Li temevo. Credo che, se non fossi stato circondato da altri visitatori e dal guardiano, non avrei osato restare solo con loro. “Lei se li mangia con gli occhi”, mi diceva ridendo il custode, che doveva considerarmi un po’ strano. Non capiva che erano loro a divorare me, lentamente, con uno sguardo d’oro. Fuori dall’acquario non facevo che pensarci, come se mi influenzassero a distanza. Andavo a vederli tutti i giorni, e di notte li immaginavo fermi nell’oscurità, avanzare piano una mano e incontrare quella di un altro. Forse i loro occhi vedevano anche al buio, e per loro il giorno non finiva mai. Gli occhi degli axolotl non hanno palpebre.
Ora so che non c’era nulla di strano, che doveva succedere. Ogni mattina, chinandomi sull’acquario, il riconoscimento cresceva. Soffrivano. Ogni fibra del mio corpo percepiva quel dolore muto, quella tortura immobile sul fondo dell’acqua. Aspettavano qualcosa: un antico dominio perduto, un tempo in cui il mondo era stato loro. Non poteva esserci una tale espressione terribile, capace di rompere la maschera di pietra dei loro volti, senza che vi fosse dolore, la prova di una condanna eterna, un inferno liquido.

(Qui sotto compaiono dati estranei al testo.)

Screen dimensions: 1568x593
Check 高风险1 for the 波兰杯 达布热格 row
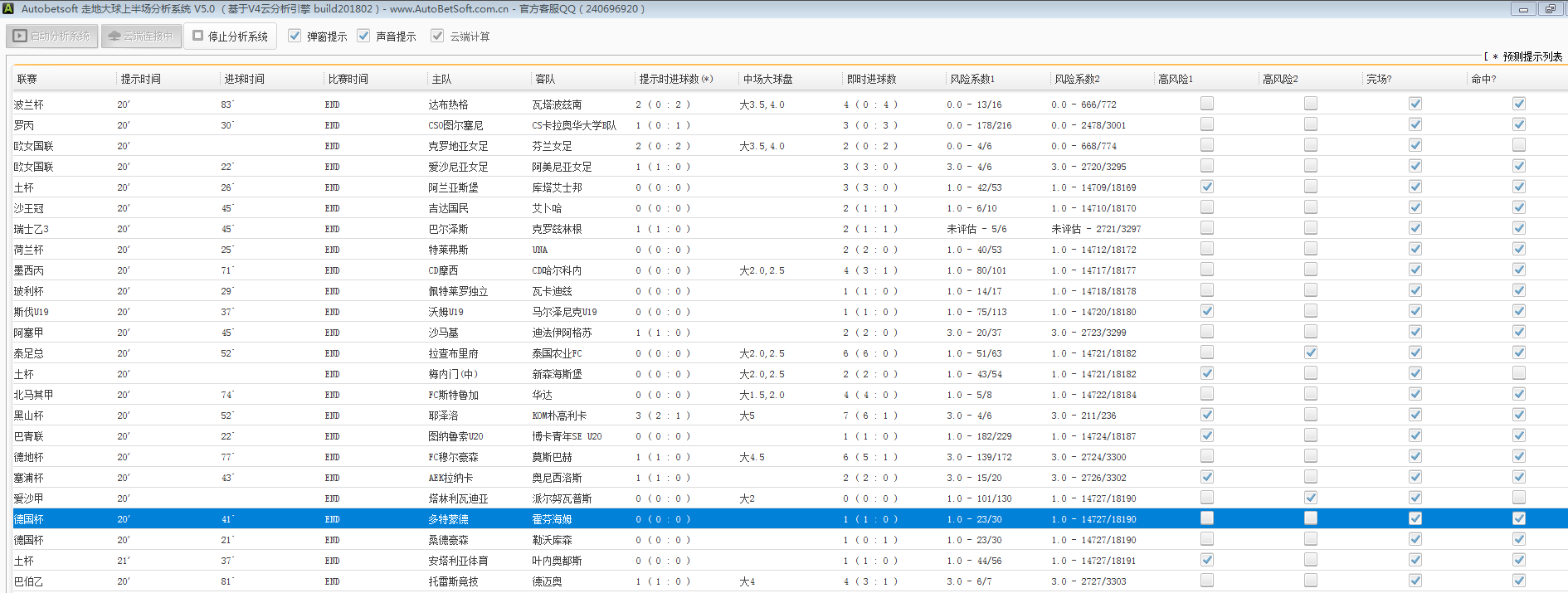pyautogui.click(x=1207, y=104)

Inutilmente cercavo di convincermi che fosse solo la mia sensibilità a proiettare in loro una coscienza inesistente. Loro e io sapevamo. Per questo non c’era nulla di strano in ciò che accadde. Il mio viso era incollato al vetro, gli occhi cercavano ancora una volta di penetrare il mistero di quegli occhi dorati senza iride né pupilla. Vedevo da vicinissimo la faccia di un axolotl fermo accanto al vetro. All’improvviso, senza transizione, vidi il mio viso riflesso nel vetro. Non vedevo più l’axolotl, ma me stesso, fuori dall’acquario, dall’altro lato del vetro. Allora il mio viso si allontanò… e io capii.

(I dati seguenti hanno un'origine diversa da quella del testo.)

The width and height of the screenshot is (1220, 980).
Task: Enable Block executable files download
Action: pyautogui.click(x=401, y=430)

Solo una cosa era strana: continuare a pensare come prima, a sapere. Accorgermene fu come il terrore di un uomo sepolto vivo che si sveglia nel suo sarcofago. Fuori, il mio viso si avvicinava di nuovo al vetro, vedevo la mia bocca, le labbra strette nello sforzo di comprendere gli axolotl. Io ero un axolotl e sapevo, istantaneamente, che ogni comprensione era impossibile. Lui era fuori dall’acquario, con un pensiero umano. Conoscendolo, essendo lui, io ero un axolotl e vivevo nel mio mondo. L’orrore nasceva dal pensare di essere prigioniero in un corpo di axolotl, con la coscienza umana, sepolto vivo in un essere insensibile. Ma quel terrore cessò quando una zampina mi sfiorò la faccia. Girandomi appena, vidi un altro axolotl che mi guardava. E seppi che anche lui sapeva, senza bisogno di parole, con una chiarezza assoluta. O io ero dentro di lui, o tutti noi pensavamo come un unico uomo, incapaci di esprimerci, limitati allo splendore dorato dei nostri occhi che fissavano il viso dell’uomo incollato al vetro.

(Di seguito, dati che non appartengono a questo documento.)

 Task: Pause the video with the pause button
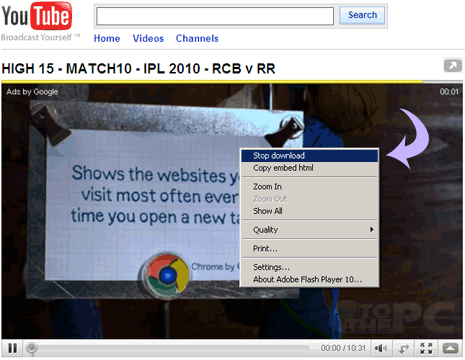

Lui è tornato molte volte, ma ora viene meno spesso. Passano settimane senza che si faccia vedere. Ieri è tornato, mi ha guardato a lungo e se n’è andato bruscamente. Mi è sembrato che non provasse più lo stesso interesse per noi, che venisse solo per abitudine. Poiché non faccio altro che pensare, ho pensato molto a lui. Mi è venuto in mente che all’inizio riuscivamo ancora a comunicare, che lui si sentiva più che mai legato al mistero che lo ossessionava. Ma ormai i ponti sono tagliati tra lui e me, perché ciò che era la sua ossessione ora è diventato un axolotl, estraneo alla sua vita umana. Credo che all’inizio fossi ancora in grado di tornare, in qualche modo, a lui, e di tener viva la sua curiosità. Ora sono definitivamente un axolotl, e se penso come un uomo è solo perché ogni axolotl pensa come un uomo, dentro la sua immagine di pietra rosa.
Mi sembra di avergli comunicato qualcosa nei primi giorni, quando ero ancora lui. E in questa solitudine definitiva, alla quale lui non tornerà più, mi consola il pensiero che forse scriverà su di noi, convincendosi di immaginare un racconto, mentre invece scriverà esattamente questo: tutto ciò che è accaduto tra lui e gli axolotl.